** Document passage follows **

SAFE AND SOUND PATRICK FOSTER visits Israel expecting a war zone, but instead merely encounters an abundance of weapons
ENTERING A COUNTRY that, so we are told, is constantly in some state of conflict, I wondered exactly what I could expect to see.
I was hoping for a few explosions, some sniper fire around tea time, and maybe some light artillery fire as the sun went down, something to satisfy my sadism; but in reality Israel is a lot more sedate than the media would have us believe.
The reasons for this air of artificial calm are apparent as soon as you hit the airport. In a country that is still at war with Syria and Lebanon, and has found that the only way it can make its people feel secure is to fence off its borders, the security goon is king.
The scary thing is, it works.
Never once did I feel uneasy or unsafe. Annoyed, yes, lots. The second I walked off the plane I was sussed by security as some sort of peace activist.Apparently a scruffy mop of blondish hair, coupled with dirty jeans bearing an eight inch crotch rip is the de rigueur look for budding International Solidarity Movement activists. No matter how many times I told them I was in Israel on a Jewish propaganda trip, they were still intent on breaking my balls.
I remember walking into a Tel Aviv beachfront café in the middle of the morning. The second I approached the threshold I was accosted with the now familiar words: "you have gun?" Well let's think about it mate. I'm obviously a westerner, I'm wearing a t-shirt and shorts, and I'm carrying a tourist map of Tel Aviv.What are the odds on me having a Colt 9mm shoved down the back of my pants?
It sounds ridiculous, and when you're in that situation it does get bloody tiring. But less than a month later the front of the place next door was ripped apart by a suicide bomber, killing five and injuring fifty. Under that light, it's not hard to see why constant vigilance, backed up with constant militarisation, seems the only option.
But it's an eerie sort of calm that pervades from the barrel of a gun. Every street corner has some poxy eighteen year old on national service with an M16 slung over his shoulder.
In the cities,most of the national service conscripts live at home, and take their small arsenal of weapons back with them. The result is a Tony Martin-esque gun culture where every household has a machine gun under the bed.
In the midst of all those guns, it seems bizarre that Jerusalem still has such a feral cat problem (they were introduced to solve the rat problem). So many cats, so many men with guns. It doesn't take a genius to work out the solution.
But it is all those men with guns that are the necessary obscenity if western tourists are to spend their dollars in Jerusalem. A sad rejoinder perhaps, but it is because of this that my lasting memory of Israel remains that of having my inside leg felt up by some greaseball with an Uzi.

** End of Document passage **
** Supplied data follows **

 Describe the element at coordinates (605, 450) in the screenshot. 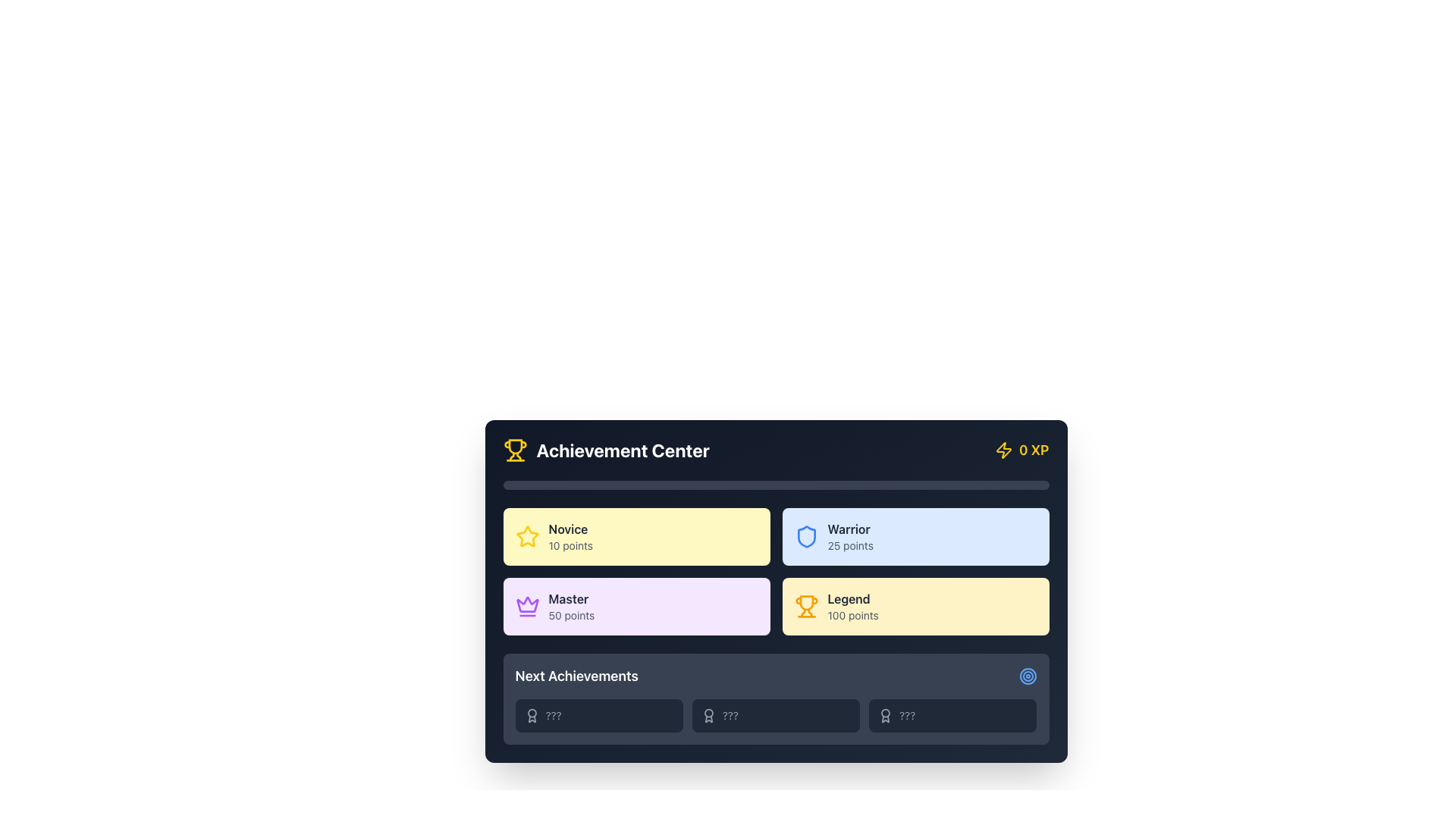

I see `the graphical icon adjacent` at that location.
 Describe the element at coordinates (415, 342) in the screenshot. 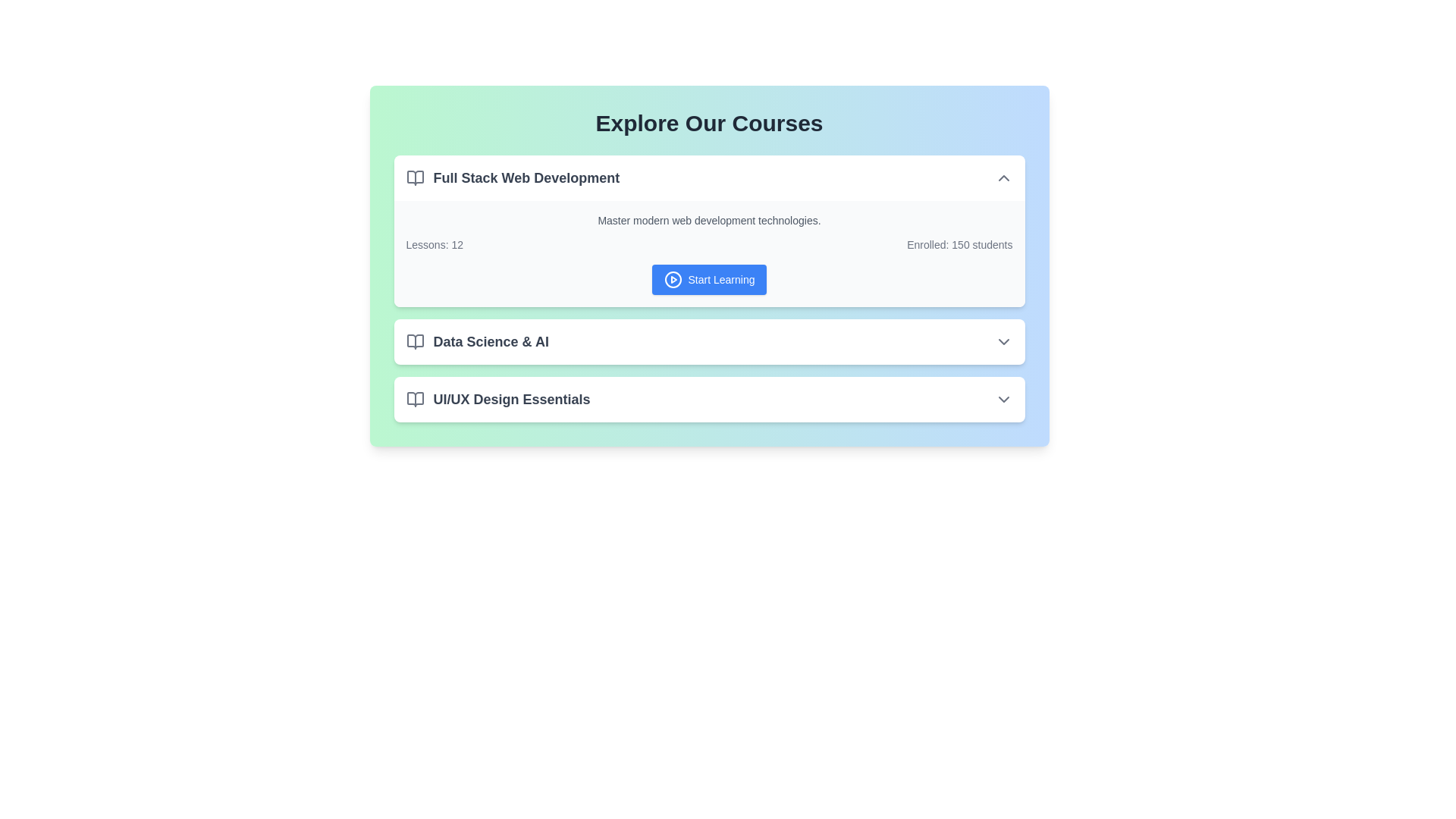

** End of Supplied data **

» **Work required**:
Rewrite the paragraph of the Israel travel piece that begins "It sounds ridiculous" as a short bulleted list, keeping its main facts.

» **Expected output**:
- The constant security checks seem ridiculous and become very tiring.
- Less than a month later, a suicide bomber ripped apart the front of the place next door.
- The attack killed five people and injured fifty.
- Seen that way, constant vigilance backed by constant militarization looks like the only option.